In this way we could count all good subsets of vertices in O(N^3) time. We would iterate over all pairs (u,v) and for each of them we would count all w that can be added and increment the number of good subsets by pow(2, number of such w).

The above solution has one problem: some subsets can have multiple diameters and we are counting them multiple times. To avoid double-counting, we need to break the ties: for each pair (u,v) we will only count those subsets for which (u,v) is the lexicographically smallest out of all diameters. To achieve this, in cases where dist[u,w] or dist[v,w] equals the diameter we will only include those w that are bigger than v.

This type of solution can be sped up using bitsets. We will process the pairs (u,v) in decreasing order of distance, and within a fixed distance in lexicographic order. For each vertex u we will maintain a bitset of vertices w that are at most as far from u as the current diameter. The number of selected w for a pair (u,v) can then be counted by intersecting these bitsets for u and v. Once we are done processing a specific diameter (u,v), we remove u from v’s bitset and vice versa.

Asymptotically faster solutions exist – the size of the set of viable w can be maintained faster, e.g. by keeping track of the middle of the diameter. Details are, as the saying goes, left as an exercise for the reader 🙂

CoolPairs

Each string in the output is either “a” or one of the strings in the input. We can number these in lex order and use their numbers in the rest of the implementation.

Let K = # of wildcards. In O(2^K * poly) we can precalculate the best solution value for each subset of wildcards, but with the extra constraint that all wildcards have to be replaced by the same string. Once we have this information, we  can do another pass of dynamic programming in which we spend O(3^K) to calculate the best actual solution value for each subset of wildcards. For each bitmask we will also store the smallest string we can assign to its first wildcard in some optimal solution.

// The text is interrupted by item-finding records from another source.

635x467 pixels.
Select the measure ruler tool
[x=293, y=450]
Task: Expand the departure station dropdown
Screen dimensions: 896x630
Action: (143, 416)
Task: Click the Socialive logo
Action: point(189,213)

Now, knowing the value of the optimal solution we can construct the lexicographically minimal one by doing another dp over subsets in which we are going left to right and construct partial solutions that are guaranteed to cover 1, 2, … first wildcards. More precisely, we will compute the values dp[M][mask] where M is a number of wildcards and mask is a bitmask in which the first M-1 bits are set and the rest is arbitrary. The value dp[M][mask] will be the smallest string that should be assigned to wildcard number M in the lexicographically smallest optimal solution obtainable from the partial optimal solution for the given mask. There are two options: if mask has bit M set, we have already assigned the string to this bit earlier and we don’t have to do anything now. In the other case we know that bit M is the smallest bit where this unknown new string occurs, and thus the optimal choice is the smallest string we precomputed and stored at the end of the previous paragraph. It can be shown that the total time complexity of this phase is also O(3^K).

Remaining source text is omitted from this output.